== Exercise passage ==

Overseas students at the Australian National University have continued their studies online despite being barred from entering the country.
The ANU has released data on current domestic and international enrolments ahead of an announcement on its 2020 financial position.
In semester one this year, 7044 international students were enrolled at the ANU.
It is understood about 3000 students are studying remotely and continue to pay full tuition fees, however, many students dropped back to a part-time study load.
This compares to 7168 international enrolments in April 2020 and 8896 students during the same month in 2019.
The university's hybrid teaching model, where all classes are offered in person and online, is expected to continue for the rest of this year.
A university spokesman said the ANU had set up a study hub in Shanghai to specifically cater for international students in China.
"ANU recognises that 2020 was a tough year for all our community, especially our international students, with many unable to travel to Australia and join us on campus due to COVID-19. These challenges have continued in 2021," the spokesman said.
"ANU is in constant communication with our students studying remotely overseas.
"We miss our students and are constantly working with relevant authorities and government to safely return them to Australia and our campus as soon as we can."
The university has organised online support, events and social activities for international students in an attempt to replicate the university experience beyond classes and exams.
While the number of international enrolments has dropped, the university has seen a surge in domestic enrolments as COVID-19 has stymied travel and employment prospects for Australian students.
There are 14,912 domestic students enrolled at the ANU, 1025 more than this time last year.
The university had 609 fewer domestic students in 2020 than 2019 in line with a strategy to reduce the overall student intake to improve the quality of the campus experience.
Staff at the ANU are expecting vice-chancellor Brian Schmidt to give an update on the financial position of the university on Friday.
As part of the university's recovery plan, 467 jobs were slated to go and a $219 million operating deficit was expected for 2020.
The university intends to recruit 145 positions as part of the massive restructure of every college and portfolio.
Professor Schmidt previously warned prospective international students would choose to study in countries with open borders, such as the United Kingdom, Canada and the United States, despite a heightened risk of contracting COVID-19.
He confirmed the university has moved to diversify its international student intake to be less reliant on China, however, this remains the largest market for international education.

===
== Given information ==

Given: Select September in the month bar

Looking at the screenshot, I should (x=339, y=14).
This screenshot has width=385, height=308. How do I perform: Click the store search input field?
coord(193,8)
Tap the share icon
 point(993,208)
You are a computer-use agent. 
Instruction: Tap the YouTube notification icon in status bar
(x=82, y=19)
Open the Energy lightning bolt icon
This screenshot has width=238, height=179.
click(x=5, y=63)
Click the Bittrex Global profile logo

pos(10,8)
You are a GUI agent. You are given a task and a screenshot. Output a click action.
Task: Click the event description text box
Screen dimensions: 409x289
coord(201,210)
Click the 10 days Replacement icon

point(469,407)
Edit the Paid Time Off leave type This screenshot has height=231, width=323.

===

Extract from the ANU enrollment article, verbatim, the passage starting with "There are 14,912" and going on through "of contracting COVID-19.".

**Result of the task:**
There are 14,912 domestic students enrolled at the ANU, 1025 more than this time last year.
The university had 609 fewer domestic students in 2020 than 2019 in line with a strategy to reduce the overall student intake to improve the quality of the campus experience.
Staff at the ANU are expecting vice-chancellor Brian Schmidt to give an update on the financial position of the university on Friday.
As part of the university's recovery plan, 467 jobs were slated to go and a $219 million operating deficit was expected for 2020.
The university intends to recruit 145 positions as part of the massive restructure of every college and portfolio.
Professor Schmidt previously warned prospective international students would choose to study in countries with open borders, such as the United Kingdom, Canada and the United States, despite a heightened risk of contracting COVID-19.